Hello, my brothers and I just started using Unity3d today and I cant seem to find out how to share my project with them so we can develop a game together. Am I simply missing where the information on this is, or is it even possible? Thank you in advance for any help with this.
The free version of Unity does not allow a project folder to be shared between users. You and your brother can each have your own project folders. To share assets and scripts, though, you’ll be copying them (and not the asset folder.) Team-working is a feature of the Pro version.
I reccomend using some kind of folder sharing like SpiderOak or DropBox. The important thing to be aware of is that these kinds of file sharing services do not have any way to merge changes. So if you and your brother both modify the same file at the same time things could go wonky.

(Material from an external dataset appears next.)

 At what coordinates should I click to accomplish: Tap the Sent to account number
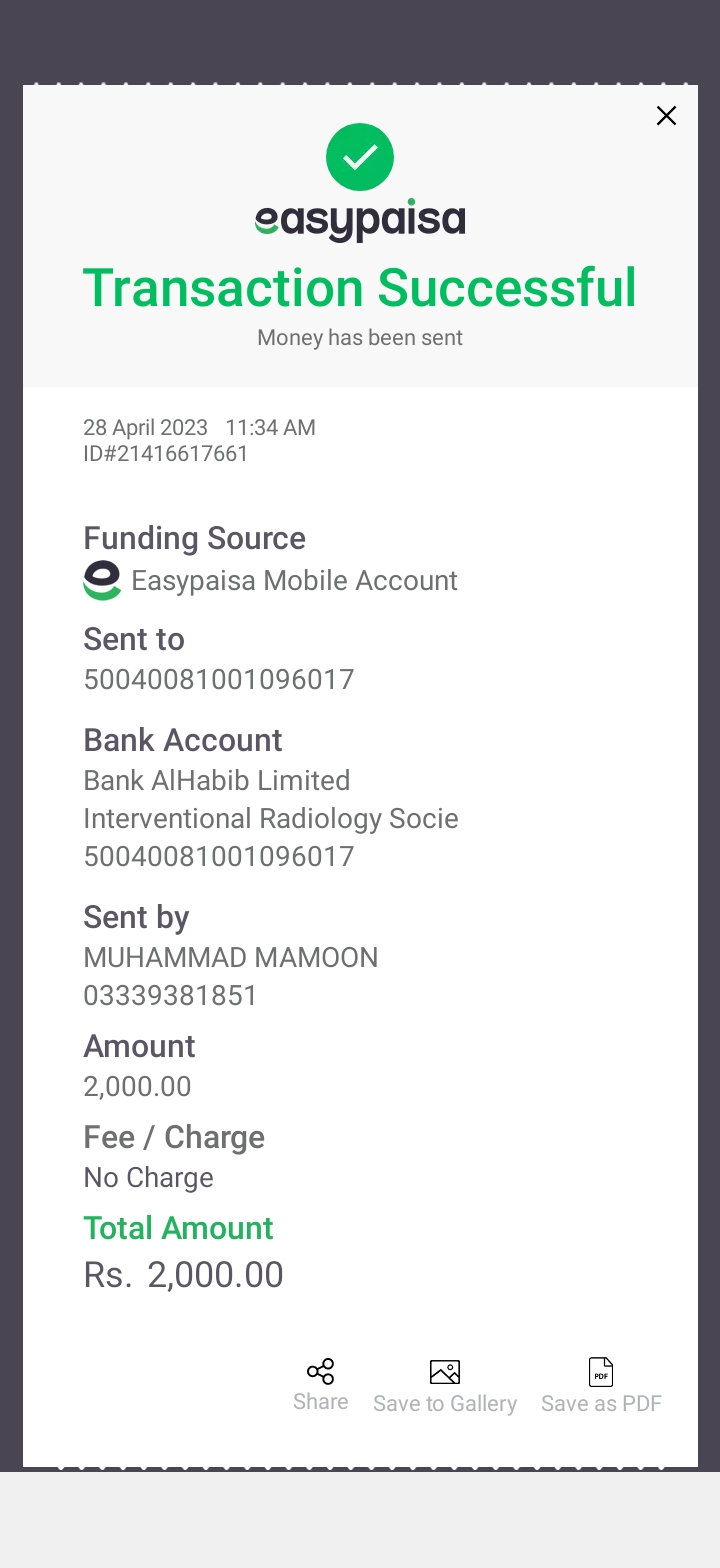(x=219, y=680)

If you want to be able to sit in one room and develop a single project using Unity, then you’re probably best off if one of you uses Unity and the other only edits those asset types which can be edited externally: models, textures, and scripts. Share the project Asset directory on your network, and whoever is running Unity should be the “leader”, which you can take turns at.

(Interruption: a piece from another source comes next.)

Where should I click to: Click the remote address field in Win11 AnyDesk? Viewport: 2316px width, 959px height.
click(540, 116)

This is a form of pair programming, which lots of people advocate.
Using perforce or github would be your brst solution, they are free for small groups both have lots of tutorials to use then just make two branches one for each of you, then merge to do combined testing
Yeah use GitHub or SVN. Both industry standard, both free. You don’t necessarily want/need to branch; you need to communicate who’s working on what so you don’t change/commit the same files.
If you want a more integrated solution I think Unity Collaborate is still free up to 3 seats, and basically does the same thing.
I don’t recommend a simple file sharing service (GDrive, Dropbox etc.) as they’re not designed for a situation where people want to quickly push/pull (share/receive) updates. Good for word docs, bad for 1Gb projects.
No solution is going to magically replace a need for communication (if you’re both working on the same script/file at the same time, that’s never going to end well). But GitHub or SVN can alert you to this and manage versioning.